Different pain phenotypes are associated with anti-Caspr2 autoantibodies
Patrik Greguletz, Maria Plötz, Carolin Baade‐Büttner, Christian G. Bien, Katharina Eisenhut, Christian Geis, Robert Handreka, Jaqueline Klausewitz, Peter Körtvélyessy, Stjepana Kovac, Andrea Kraft, Jan Lewerenz, Michael P. Malter, Michael Nagel, Felix von Podewils, Harald Prüß, Anna Rada, Johanna Maria Helena Rau, Sebastian Rauer, Rosa Rößling, Thomas Seifert‐Held, Kai Siebenbrodt, Kurt‐Wolfram Sühs, Simone C. Tauber, Franziska Thaler, Judith Wagner, Jonathan Wickel, Frank Leypoldt, Heike L. Rittner, Claudia Sommer, Carmen Villmann, Kathrin Doppler, the GENERATE study group, Michael Adelmann, Luise Appeltshauser, Ilya Ayzenberg, Andreas van Baalen, Sebastian Baatz, Oliver Bähr, Bettina Balint, Sebastian Bauer, Annette Baumgärtner, Stefanie Becker, Sonka Benesch, Robert L. Berger, Birgit Berger, Martin Berghoff, Sascha Berning, Sarah Bernsen, Achim Berthele, Christian G. Bien, Corinna Bien, Andreas Binder, Stefan Bittner, Daniel Bittner, Franz Blaes, Astrid Blaschek, Amelie Bohn, Sergio Castro‐Gomez, Justina Dargvainiene, Timo Deba, Julia Maren Decker, Andre Dik, Juliane Dominik, Mona Dreesmann, Friedrich Ebinger, Lena Edelhoff, Laura Ehrhardt, Sven Ehrlich, Alexander Emmer, Dominique Endres, Marina Entscheva, Daniela Esser, Thorleif Etgen, Jürgen Faiss, Kim Kristin Falk, Walid Fazeli, Alexander Finke, Carsten Finke, Dirk Fitzner, Marina Flotats‐Bastardas, Mathias Fousse, Tobias Freilinger, Paul Friedemann, Manuel A. Friese, Marco Gallus, M. M. Gebhard, Anna Gorsler, Armin Grau, Oliver Grauer, Britta Greshake, Catharina C. Groß, Thomas Grüter, Aiden Haghikia, Niels Hansen, Jens Harmel, Antonia Harms, Yetzenia Dubraska Haro Alizo, Martin Häusler, Joachim Havla
Abstract
Autoantibodies against contactin-associated protein 2 (Caspr2) not only induce limbic autoimmune encephalitis but are also associated with pain conditions.

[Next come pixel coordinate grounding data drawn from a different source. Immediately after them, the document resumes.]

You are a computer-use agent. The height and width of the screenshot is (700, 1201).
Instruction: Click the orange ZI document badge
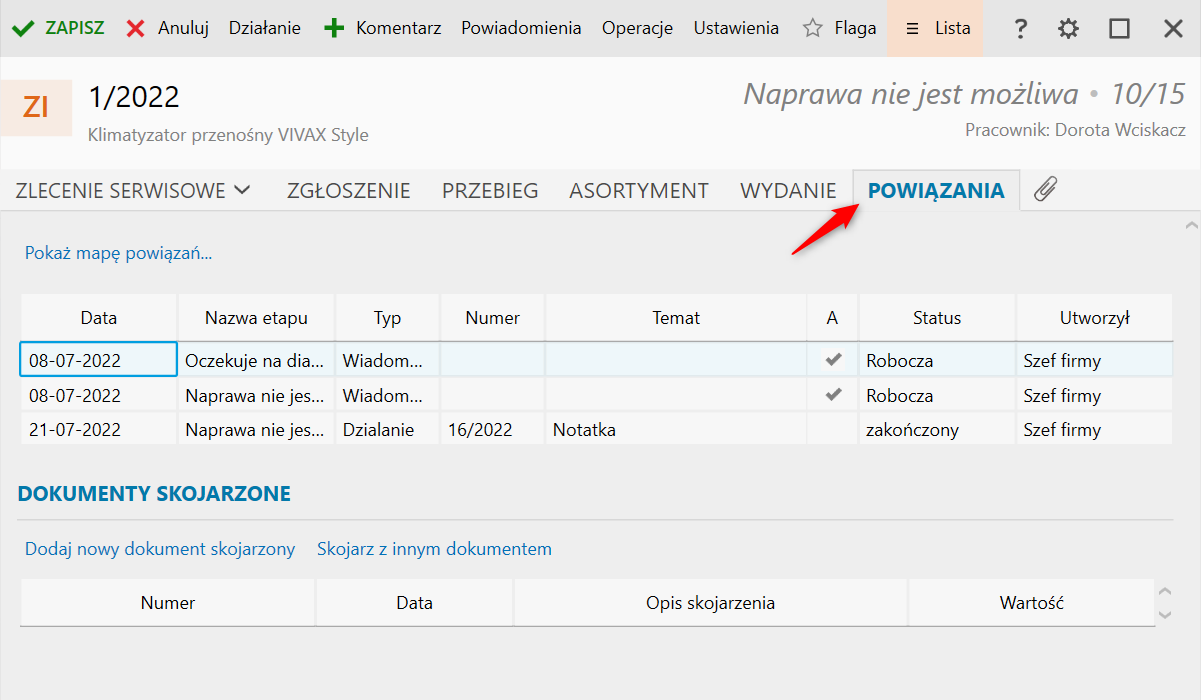(36, 107)
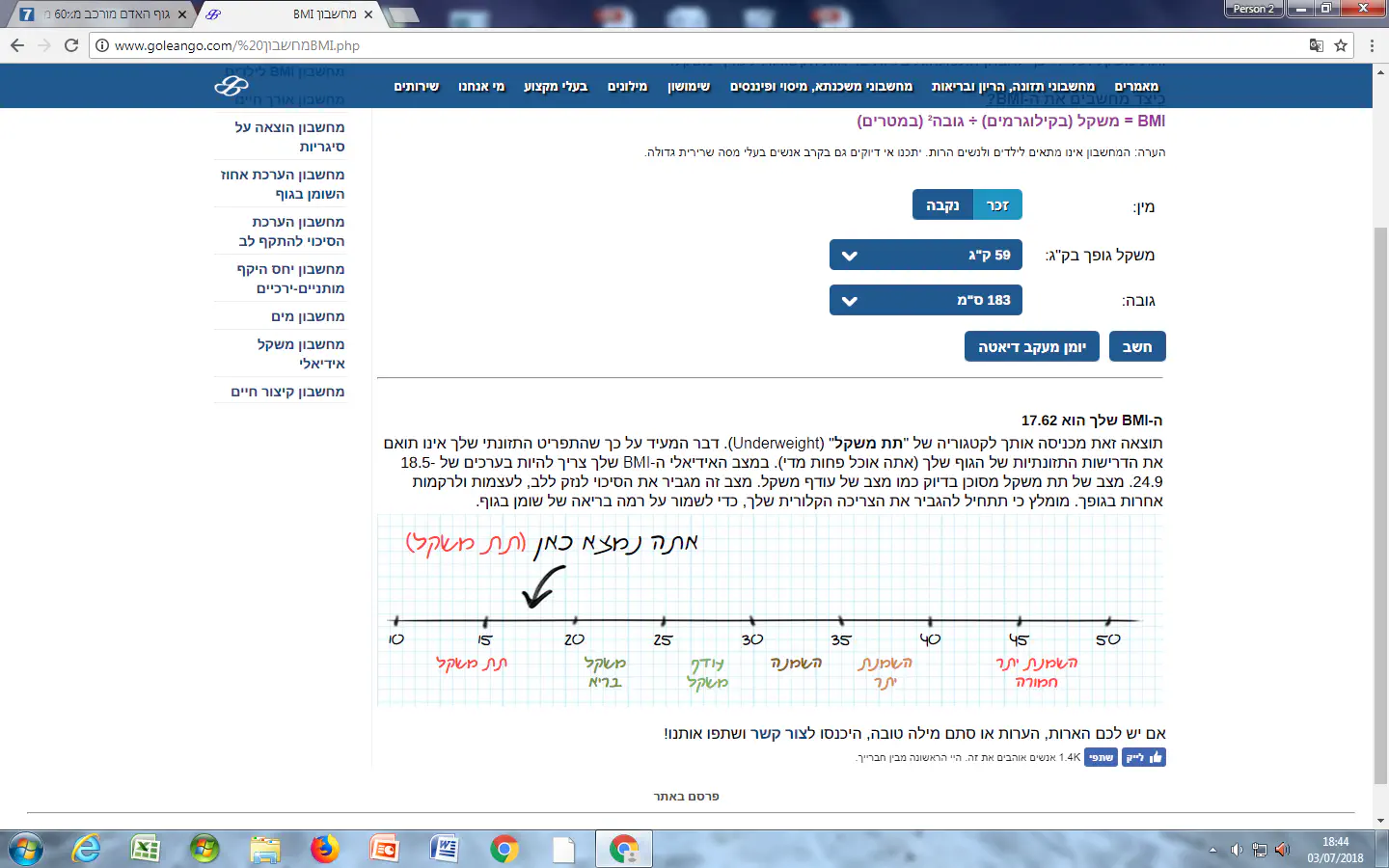
Task: Open the מאמרים menu in the navigation bar
Action: tap(1136, 87)
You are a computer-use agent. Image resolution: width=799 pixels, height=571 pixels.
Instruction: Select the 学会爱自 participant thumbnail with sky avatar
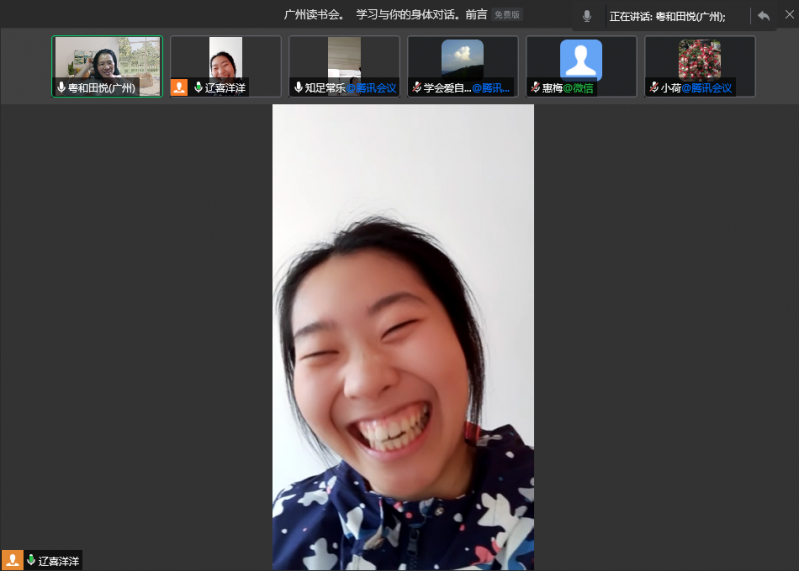click(x=462, y=60)
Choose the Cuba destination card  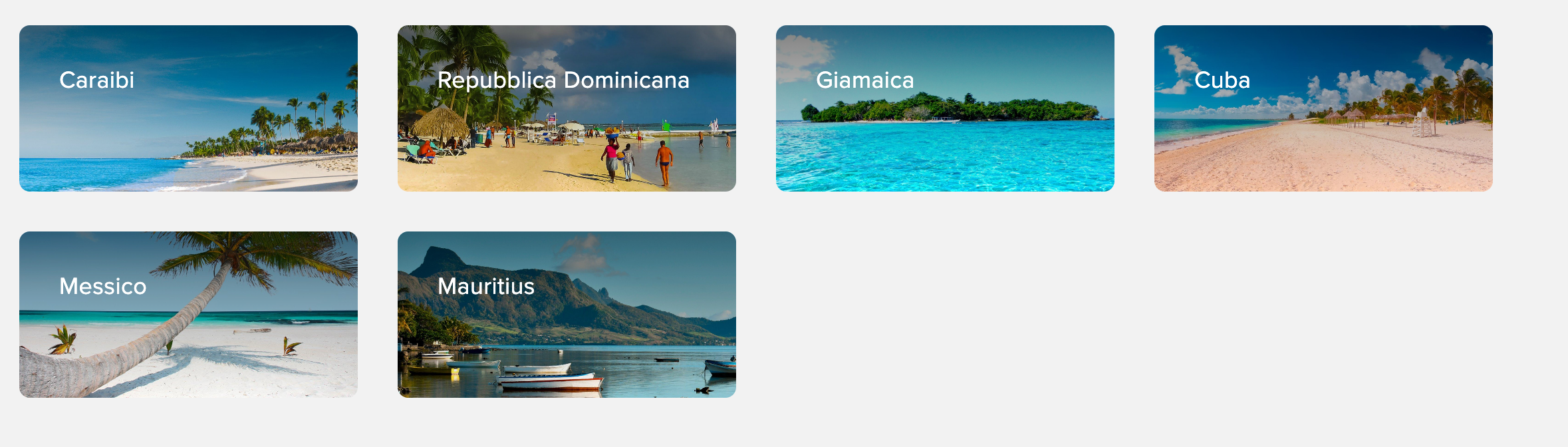click(1323, 108)
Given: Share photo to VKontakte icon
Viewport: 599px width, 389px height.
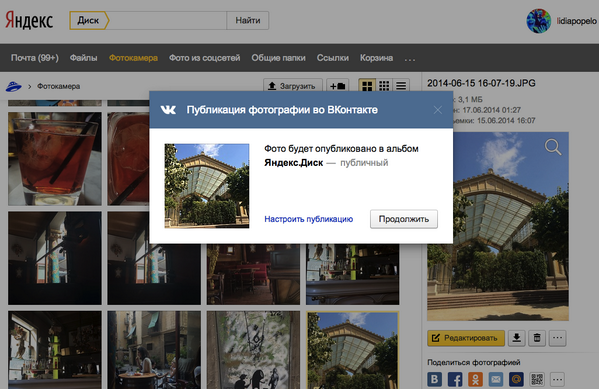Looking at the screenshot, I should [435, 379].
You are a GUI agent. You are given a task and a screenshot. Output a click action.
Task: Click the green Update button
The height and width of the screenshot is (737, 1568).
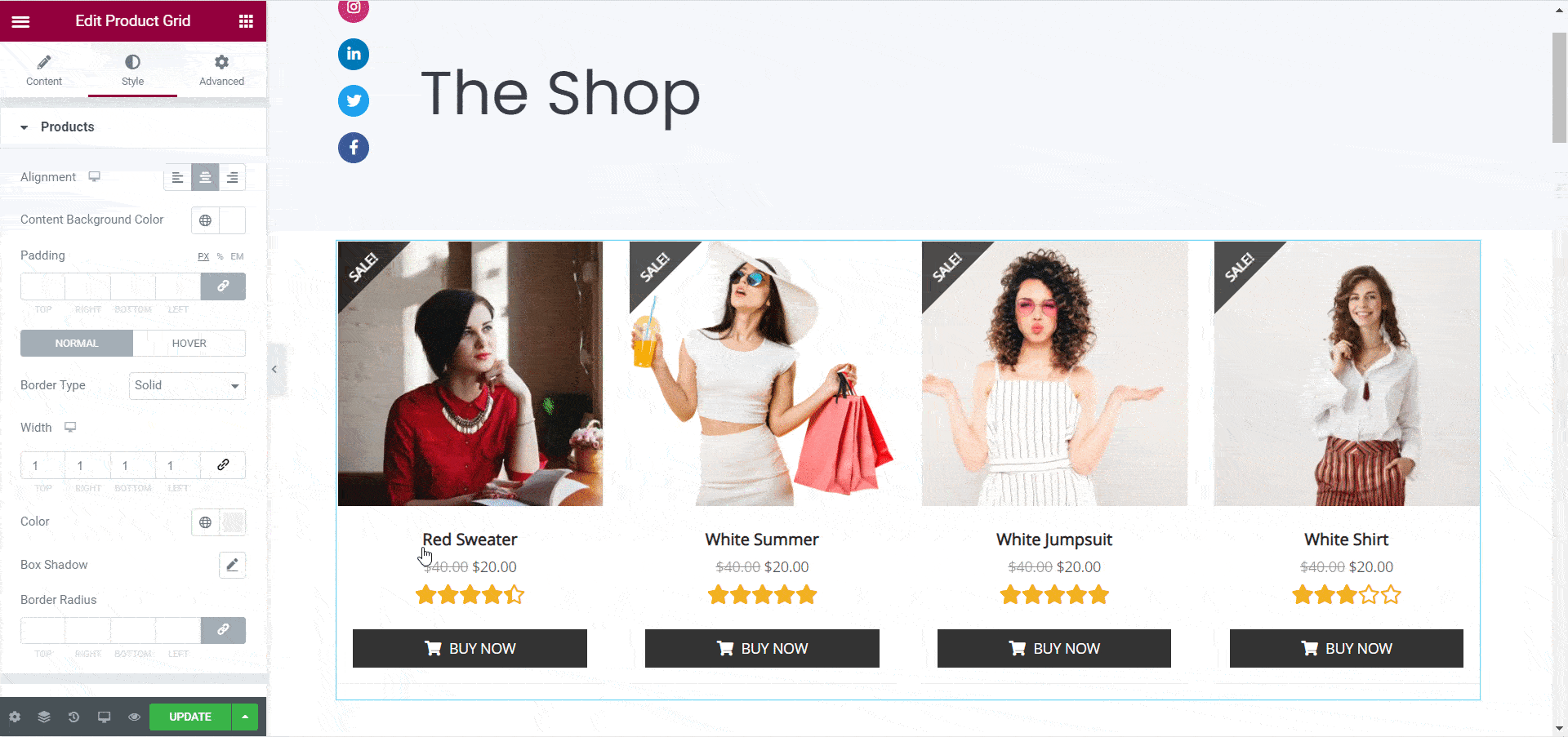point(190,717)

Here, we analyzed clinical data on pain in a large cohort of patients included into the German Network for Research in Autoimmune Encephalitis. Out of 102 patients in our cohort, pain was a frequent symptom (36% of all patients), often severe (63.6% of the patients with pain) and/or even the major symptom (55.6% of the patients with pain). Pain phenotypes differed between patients. Cluster analysis revealed two major phenotypes including mostly distal-symmetric burning pain and widespread pain with myalgia and cramps. Almost all patients had IgG4 autoantibodies and some additional IgG1, 2, and/or 3 autoantibodies, but IgG subclasses, titers, and presence or absence of intrathecal synthesis were not associated with the occurrence of pain. However, certain pre-existing risk factors for chronic pain like diabetes mellitus, peripheral neuropathy, or preexisting chronic back pain tended to occur more frequently in patients with anti-Caspr2 autoantibodies and pain. Our data show that pain is a relevant symptom in patients with anti-Caspr2 autoantibodies and support the idea of decreased algesic thresholds leading to pain. Testing for anti-Caspr2 autoantibodies needs to be considered in patients with various pain phenotypes.